Hoquiam and Aberdeen High Schools also compete against each other in an annual Fall food drive, referred to as the "Food Ball" and dedicated to helping local low-income families. In this competition everyone wins regardless of which school collects the most food donations.

Since 1981, Hoquiam High School has hosted the largest distance running event on the Washington coast. The Hoquiam Grizzly Alumni Cross Country Invitational features 35+ schools and 1,000+ high school runners every October. Hoquiam also sponsors the Grizzly Alumni Wrestling tournament in January and Volleyball tournament in September.
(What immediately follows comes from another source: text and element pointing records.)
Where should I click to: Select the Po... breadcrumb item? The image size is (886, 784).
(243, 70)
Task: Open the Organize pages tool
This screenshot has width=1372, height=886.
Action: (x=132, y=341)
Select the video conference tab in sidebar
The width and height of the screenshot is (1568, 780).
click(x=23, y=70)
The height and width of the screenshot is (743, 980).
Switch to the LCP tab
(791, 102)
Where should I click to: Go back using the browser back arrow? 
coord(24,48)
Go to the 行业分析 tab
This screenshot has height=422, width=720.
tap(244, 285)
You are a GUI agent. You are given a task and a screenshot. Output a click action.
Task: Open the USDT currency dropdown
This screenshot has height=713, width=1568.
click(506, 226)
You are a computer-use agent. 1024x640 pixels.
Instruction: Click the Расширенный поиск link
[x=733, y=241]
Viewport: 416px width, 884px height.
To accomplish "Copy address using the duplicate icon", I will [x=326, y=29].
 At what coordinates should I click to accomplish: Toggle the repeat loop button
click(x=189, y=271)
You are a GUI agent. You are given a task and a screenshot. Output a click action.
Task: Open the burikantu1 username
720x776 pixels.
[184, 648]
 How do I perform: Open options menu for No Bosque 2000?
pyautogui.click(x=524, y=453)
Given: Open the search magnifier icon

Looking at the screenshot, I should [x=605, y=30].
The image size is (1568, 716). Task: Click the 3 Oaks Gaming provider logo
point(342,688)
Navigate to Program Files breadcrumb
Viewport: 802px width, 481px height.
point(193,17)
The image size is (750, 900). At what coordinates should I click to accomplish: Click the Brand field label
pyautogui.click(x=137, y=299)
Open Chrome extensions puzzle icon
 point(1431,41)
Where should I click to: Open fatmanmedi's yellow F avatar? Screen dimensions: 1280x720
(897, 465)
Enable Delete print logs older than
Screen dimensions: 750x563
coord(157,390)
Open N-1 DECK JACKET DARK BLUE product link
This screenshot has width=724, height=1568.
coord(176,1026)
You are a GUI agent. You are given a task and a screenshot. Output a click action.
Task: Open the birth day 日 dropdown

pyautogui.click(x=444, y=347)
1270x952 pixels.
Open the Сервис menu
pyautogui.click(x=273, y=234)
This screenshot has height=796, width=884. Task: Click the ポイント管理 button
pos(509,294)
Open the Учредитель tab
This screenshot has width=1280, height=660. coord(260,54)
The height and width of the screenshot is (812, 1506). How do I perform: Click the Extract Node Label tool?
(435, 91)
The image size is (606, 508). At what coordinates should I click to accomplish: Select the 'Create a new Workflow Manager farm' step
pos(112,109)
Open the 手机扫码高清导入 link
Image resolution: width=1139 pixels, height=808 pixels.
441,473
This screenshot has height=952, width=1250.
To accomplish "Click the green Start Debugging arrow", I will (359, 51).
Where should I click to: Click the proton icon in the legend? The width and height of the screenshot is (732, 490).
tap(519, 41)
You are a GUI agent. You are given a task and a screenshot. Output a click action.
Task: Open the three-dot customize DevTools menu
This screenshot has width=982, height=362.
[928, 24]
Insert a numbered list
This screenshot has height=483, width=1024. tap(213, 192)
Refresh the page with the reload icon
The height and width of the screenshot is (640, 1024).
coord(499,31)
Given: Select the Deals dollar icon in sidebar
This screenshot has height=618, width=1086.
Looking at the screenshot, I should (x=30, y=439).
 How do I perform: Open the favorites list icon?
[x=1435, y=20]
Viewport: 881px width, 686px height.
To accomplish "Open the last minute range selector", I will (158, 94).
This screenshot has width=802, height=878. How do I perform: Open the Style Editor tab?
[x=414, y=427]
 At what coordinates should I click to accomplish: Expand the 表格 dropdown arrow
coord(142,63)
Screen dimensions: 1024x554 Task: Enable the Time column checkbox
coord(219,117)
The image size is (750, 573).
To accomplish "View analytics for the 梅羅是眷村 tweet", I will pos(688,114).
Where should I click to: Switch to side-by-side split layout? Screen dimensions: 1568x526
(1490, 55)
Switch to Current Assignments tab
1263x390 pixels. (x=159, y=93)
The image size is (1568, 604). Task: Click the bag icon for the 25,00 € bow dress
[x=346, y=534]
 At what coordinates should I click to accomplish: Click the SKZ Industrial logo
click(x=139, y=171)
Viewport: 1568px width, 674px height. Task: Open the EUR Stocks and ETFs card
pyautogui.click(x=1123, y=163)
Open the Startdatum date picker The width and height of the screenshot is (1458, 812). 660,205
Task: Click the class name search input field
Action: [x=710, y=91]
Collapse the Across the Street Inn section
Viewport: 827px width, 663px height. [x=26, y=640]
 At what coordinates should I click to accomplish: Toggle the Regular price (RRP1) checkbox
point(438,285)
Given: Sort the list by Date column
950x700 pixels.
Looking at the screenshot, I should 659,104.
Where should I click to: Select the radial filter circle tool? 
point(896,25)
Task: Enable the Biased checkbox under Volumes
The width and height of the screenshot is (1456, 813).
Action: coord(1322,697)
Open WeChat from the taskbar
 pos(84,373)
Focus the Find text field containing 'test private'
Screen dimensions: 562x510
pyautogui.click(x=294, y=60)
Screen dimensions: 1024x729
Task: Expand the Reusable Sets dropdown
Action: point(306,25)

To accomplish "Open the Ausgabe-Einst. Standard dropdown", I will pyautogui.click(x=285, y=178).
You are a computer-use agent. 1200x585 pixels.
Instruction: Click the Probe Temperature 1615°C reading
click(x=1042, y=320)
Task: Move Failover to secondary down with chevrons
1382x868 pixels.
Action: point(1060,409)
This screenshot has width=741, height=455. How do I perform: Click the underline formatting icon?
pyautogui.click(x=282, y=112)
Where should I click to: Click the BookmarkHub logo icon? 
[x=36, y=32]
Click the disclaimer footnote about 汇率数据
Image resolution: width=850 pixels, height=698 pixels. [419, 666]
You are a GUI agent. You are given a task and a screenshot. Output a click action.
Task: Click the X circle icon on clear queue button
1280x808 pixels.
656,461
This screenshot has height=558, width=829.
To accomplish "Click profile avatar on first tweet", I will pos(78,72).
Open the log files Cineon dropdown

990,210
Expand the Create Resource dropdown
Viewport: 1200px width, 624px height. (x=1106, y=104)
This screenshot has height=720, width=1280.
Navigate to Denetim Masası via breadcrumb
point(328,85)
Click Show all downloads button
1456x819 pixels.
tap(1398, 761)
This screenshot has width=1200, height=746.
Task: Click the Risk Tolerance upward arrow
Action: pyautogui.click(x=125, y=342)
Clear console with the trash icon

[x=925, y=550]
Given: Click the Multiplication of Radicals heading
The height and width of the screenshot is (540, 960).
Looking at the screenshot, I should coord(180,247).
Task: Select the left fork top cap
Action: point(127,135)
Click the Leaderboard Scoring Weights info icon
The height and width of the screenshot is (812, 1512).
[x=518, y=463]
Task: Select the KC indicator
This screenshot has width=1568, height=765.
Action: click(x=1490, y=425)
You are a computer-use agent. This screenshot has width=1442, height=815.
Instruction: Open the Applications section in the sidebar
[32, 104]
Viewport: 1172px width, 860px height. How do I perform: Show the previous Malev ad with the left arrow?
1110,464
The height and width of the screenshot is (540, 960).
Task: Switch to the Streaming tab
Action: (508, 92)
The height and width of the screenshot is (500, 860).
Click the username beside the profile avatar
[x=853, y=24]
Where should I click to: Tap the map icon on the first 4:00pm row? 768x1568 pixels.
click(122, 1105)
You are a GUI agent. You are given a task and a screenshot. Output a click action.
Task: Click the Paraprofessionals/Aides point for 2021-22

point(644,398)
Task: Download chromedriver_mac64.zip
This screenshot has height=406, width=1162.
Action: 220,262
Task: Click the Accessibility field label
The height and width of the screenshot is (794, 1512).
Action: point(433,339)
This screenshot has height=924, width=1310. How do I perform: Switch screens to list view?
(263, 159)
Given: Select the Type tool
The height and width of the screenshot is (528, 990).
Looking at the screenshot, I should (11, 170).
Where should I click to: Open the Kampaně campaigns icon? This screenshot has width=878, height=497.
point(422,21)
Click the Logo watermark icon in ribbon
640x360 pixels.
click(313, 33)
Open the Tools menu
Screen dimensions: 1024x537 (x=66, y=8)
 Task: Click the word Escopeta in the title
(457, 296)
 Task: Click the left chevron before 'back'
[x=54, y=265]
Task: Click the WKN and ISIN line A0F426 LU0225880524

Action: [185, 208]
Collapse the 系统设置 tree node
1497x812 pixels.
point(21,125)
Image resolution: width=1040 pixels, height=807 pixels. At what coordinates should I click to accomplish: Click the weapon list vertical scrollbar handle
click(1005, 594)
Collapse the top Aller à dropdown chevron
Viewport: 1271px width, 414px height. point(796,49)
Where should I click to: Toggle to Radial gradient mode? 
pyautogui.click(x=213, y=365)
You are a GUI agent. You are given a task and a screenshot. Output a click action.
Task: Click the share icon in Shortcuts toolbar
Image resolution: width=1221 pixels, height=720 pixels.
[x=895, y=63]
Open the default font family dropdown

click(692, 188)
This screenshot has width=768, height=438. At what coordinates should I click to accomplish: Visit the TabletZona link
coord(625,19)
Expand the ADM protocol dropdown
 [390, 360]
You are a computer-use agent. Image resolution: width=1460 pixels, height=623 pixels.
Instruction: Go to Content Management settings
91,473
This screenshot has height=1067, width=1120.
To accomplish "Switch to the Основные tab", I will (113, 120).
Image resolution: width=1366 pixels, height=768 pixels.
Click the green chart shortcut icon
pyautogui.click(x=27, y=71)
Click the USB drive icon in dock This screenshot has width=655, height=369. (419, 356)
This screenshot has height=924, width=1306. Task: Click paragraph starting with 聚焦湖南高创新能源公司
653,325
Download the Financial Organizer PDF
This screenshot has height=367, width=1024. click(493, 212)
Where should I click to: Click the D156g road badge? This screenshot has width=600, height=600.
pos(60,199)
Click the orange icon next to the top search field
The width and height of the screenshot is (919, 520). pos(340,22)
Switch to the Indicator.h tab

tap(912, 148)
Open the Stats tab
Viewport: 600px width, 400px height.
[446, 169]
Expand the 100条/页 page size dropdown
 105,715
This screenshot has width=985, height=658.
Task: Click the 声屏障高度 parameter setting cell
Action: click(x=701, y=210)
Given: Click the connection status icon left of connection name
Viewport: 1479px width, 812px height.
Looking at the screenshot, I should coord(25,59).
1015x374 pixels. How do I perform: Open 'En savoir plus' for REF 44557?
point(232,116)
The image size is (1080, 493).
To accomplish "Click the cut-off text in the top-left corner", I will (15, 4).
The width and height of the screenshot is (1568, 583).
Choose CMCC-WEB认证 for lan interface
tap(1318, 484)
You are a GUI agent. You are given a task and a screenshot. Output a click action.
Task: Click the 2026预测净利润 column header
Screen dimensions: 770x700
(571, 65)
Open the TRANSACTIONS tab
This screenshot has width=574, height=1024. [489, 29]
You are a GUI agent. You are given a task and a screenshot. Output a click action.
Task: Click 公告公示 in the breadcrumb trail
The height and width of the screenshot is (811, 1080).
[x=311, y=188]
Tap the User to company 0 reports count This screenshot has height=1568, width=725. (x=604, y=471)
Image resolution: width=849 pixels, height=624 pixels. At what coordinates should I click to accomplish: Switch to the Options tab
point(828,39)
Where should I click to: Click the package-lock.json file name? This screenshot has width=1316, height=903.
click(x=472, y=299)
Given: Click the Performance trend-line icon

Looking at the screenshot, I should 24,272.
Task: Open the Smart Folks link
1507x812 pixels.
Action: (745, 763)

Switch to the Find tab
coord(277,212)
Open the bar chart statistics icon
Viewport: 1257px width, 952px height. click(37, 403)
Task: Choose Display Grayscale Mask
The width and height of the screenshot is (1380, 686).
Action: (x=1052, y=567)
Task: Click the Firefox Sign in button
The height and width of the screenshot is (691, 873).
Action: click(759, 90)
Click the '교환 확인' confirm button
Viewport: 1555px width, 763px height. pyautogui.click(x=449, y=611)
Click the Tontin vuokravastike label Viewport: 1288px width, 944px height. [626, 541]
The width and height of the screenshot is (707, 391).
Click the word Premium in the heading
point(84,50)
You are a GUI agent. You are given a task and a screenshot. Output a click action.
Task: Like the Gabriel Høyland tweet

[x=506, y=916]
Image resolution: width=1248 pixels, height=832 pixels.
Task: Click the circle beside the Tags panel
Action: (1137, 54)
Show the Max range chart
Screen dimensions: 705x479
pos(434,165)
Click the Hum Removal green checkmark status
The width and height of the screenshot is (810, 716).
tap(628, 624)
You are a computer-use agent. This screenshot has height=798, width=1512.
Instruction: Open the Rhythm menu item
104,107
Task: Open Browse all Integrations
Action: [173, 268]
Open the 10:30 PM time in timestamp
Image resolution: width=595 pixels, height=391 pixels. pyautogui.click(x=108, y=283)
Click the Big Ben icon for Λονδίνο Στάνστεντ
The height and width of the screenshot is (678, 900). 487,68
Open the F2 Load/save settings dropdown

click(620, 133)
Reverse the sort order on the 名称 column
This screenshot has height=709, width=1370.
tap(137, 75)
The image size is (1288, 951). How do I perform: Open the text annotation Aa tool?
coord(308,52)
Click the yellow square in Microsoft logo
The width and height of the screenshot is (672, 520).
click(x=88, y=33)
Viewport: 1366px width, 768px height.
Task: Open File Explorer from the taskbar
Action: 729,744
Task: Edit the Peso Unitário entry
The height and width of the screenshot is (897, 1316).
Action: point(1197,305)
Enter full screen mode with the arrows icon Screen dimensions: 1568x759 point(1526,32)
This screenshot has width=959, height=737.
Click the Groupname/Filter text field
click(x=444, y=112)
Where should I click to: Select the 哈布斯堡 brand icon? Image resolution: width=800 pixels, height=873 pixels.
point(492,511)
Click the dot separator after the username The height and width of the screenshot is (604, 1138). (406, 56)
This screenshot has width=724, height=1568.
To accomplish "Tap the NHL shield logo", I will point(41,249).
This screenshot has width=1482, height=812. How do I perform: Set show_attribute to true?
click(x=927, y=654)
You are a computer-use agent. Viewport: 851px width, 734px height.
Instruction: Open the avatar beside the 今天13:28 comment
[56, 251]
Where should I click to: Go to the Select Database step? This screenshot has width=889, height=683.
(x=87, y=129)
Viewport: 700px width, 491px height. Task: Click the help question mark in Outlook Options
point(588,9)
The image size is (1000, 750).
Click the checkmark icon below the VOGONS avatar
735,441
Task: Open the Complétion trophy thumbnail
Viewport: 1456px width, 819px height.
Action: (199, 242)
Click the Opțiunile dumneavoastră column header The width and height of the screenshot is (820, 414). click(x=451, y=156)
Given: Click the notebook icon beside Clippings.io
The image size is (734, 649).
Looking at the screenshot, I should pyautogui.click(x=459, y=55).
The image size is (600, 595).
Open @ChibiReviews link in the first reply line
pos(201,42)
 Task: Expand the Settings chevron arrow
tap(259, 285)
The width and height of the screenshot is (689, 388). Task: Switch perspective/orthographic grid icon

The city was also home of the Western Baseball League's Grays Harbor Gulls from 1995 to 1997. They played their home games at Olympic Stadium listed on the National Register of Historic Places. The city is now home of the Grays Harbor Bearcats, a developmental football team of the North American Football League (NAFL). Historically, the city has been home to several Minor League Baseball teams including the Hoquiam Loggers and the Grays Harbor Ports.

==Infrastructure==

===Flood control===
As part of the Chehalis Basin Strategy, Hoquiam received a new pump house to replace an ineffective, aging pump. Completed in 2018 at a cost of $1.3 million, the modernized station protects the community's northern residential area, including the Lincoln Elementary School, and is considered a vital infrastructure project for future levee builds, known as the North Shore Levee and the North Shore Levee West Segments. Pipelines that direct the flow of floodwaters were also replaced. The combination of the pump station and levee projects is calculated to eventually remove flood insurance requirements for homeowners and businesses in the neighborhood. During a January 2022 flood, the rebuilt station pumped a combined 51,000,000 USgal of water without fail over 30 consecutive hours. Due to the improvements, it has been estimated that the city would gain an 11:1 ratio on the return on investment, including a 2:1 ratio for damages avoided during a future flood event.

===Transportation===
The local airport, Bowerman Airport , is coastal Washington's only jet-capable airport. It has a 5,000-foot (1,524 m) runway and a parallel taxiway located on a narrow peninsula extending westward into Grays Harbor. Hoquiam is also home to dozens of species of migratory birds that nest along the water's edge during the milder months.

==Notable people==
- Anton Anderson – chief engineer of Alaska Railroad; Mayor of Anchorage
- Thomas J. Autzen – pioneer in plywood manufacturing.
- Eldon Bargewell – U.S. Army general; commander of Delta Force.
- William Boeing – Aviator who founded the Boeing company.
- Robert Cantwell – novelist and critic; lived in Hoquiam.
- Harris Ellsworth – U.S. Congressman from Oregon.
- Jack Elway – football player and coach.
- Ed Gayda - basketball player for Washington State University
- George H. Hitchings – co-recipient of 1988 Nobel Prize in Physiology or Medicine.
- Lynn Kessler – eight-term member of Washington State House of Representatives.
- Albert Kuhn – pioneer and businessman.
- Ida Soule Kuhn – pioneer and activist.
- Walt Morey – author.
- Howard P. Robertson – mathematician and physicist.
- Martin F. Smith – U.S. Representative from Washington.